Jack lâcha alors la corbeille à pain vide qu’il tenait et fondit sur elle, l’embrassant avec

avidité, Sam répondait de la même manière. Bientôt leurs mains commencèrent à bouger dans

tous les sens, Jack la fit reculer jusqu’à la porte d’entrée contre laquelle il la plaqua. Sans la

quitter des lèvres, ses mains passèrent sous le satin pour rencontrer sa peau nue. Elle

tressaillit, déboutonnant la chemise de Jack pour caresser son torse chaud, sentant son cœur

battre démesurément comme le sien. Ils sursautèrent en même temps en entendant qu’on

sonnait à la porte.
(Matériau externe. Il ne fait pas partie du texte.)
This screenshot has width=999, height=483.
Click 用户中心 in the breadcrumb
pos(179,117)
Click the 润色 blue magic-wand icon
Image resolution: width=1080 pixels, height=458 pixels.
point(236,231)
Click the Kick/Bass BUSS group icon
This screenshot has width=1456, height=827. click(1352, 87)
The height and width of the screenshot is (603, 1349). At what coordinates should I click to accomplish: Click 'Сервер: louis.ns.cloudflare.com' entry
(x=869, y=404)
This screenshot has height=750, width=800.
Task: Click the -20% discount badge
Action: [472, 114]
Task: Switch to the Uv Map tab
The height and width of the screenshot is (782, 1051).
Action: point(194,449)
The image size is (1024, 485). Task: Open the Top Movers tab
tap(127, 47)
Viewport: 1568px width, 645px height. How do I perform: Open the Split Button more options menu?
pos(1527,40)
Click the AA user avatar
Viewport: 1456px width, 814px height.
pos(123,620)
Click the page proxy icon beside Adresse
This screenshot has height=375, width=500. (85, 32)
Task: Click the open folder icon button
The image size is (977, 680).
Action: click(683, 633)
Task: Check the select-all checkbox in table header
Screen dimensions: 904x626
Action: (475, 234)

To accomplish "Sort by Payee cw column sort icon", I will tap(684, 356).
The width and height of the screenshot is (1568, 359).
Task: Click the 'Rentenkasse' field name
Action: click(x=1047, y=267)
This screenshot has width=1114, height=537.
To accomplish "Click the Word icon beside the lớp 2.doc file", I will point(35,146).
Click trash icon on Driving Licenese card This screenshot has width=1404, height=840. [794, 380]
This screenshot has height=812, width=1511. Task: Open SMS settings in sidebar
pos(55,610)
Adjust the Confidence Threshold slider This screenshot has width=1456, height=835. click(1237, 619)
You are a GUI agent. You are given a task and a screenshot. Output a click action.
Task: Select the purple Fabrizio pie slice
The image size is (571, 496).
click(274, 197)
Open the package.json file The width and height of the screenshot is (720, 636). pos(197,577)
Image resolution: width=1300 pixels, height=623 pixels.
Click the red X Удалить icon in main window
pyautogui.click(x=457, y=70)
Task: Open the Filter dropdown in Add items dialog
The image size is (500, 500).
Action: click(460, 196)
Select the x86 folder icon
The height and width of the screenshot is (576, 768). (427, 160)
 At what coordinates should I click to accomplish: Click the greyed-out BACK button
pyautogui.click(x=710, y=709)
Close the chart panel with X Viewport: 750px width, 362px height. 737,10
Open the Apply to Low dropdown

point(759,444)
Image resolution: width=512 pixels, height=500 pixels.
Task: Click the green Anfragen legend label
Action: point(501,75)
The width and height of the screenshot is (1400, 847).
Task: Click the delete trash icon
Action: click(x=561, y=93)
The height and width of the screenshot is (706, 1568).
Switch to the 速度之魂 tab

Ils s’arrêtèrent essoufflés et Jack jeta un coup d’œil discret.



Jack : C’est Daniel dit il d’une voix rauque

Sam : Il veut sûrement savoir ce qu’il s’est passé entre nous murmura t’elle en l’embrassant

dans le cou.

Jack : Mmm, tais-toi alors parce que je n’ai pas l’intention de lui ouvrir dit il en ouvrant le

peignoir pour la regarder

Sam : Tant mieux dit elle en lui retirant la ceinture pour passer la main dans son pantalon afin

d’atteindre ses fesses.



Il la regarda, le désir lui brûlant et lui assombrissant les yeux. De nouveaux il l’embrassa avec

passion ignorant les coups de sonnettes répétées. Sam en profita pour faire glisser son

pantalon ainsi que son boxer le long de ses jambes. D’un mouvement, Jack s’en débarrassa,

puis passa les mains sous les cuisses de Sam en la soulevant. Elle l’entoura de ses jambes,

s’agrippant à lui, gémissant au contact de leurs deux corps. D’un pas empressé, il la conduisit

jusqu’à la chambre. Elle se détacha alors de lui un petit sourire malicieux et le poussa pour

qu’il tombe sur le lit. Jack émit un petit rire et elle se positionna sur lui.



Il ferma les yeux basculant légèrement la tête en arrière se délectant de sa douce torture,

sentant les lèvres de Sam se promener sur son corps, le mordillant de temps en temps le

faisant gémir. Ouvrant les yeux il prit le visage de Sam entre ses mains l’embrassa et passa

sur elle pour à son tour partir à la découverte de son corps, de sa peau. Il s’enivrait de sa

douceur, de son goût de son parfum…Lui arrachant quelques gémissement sous ses caresses.

Elle n’en pouvait plus, elle se sentait transportée, jamais elle n’avait eu autant envie d’un

homme qu’à ce moment là, il fallait qu’il vienne.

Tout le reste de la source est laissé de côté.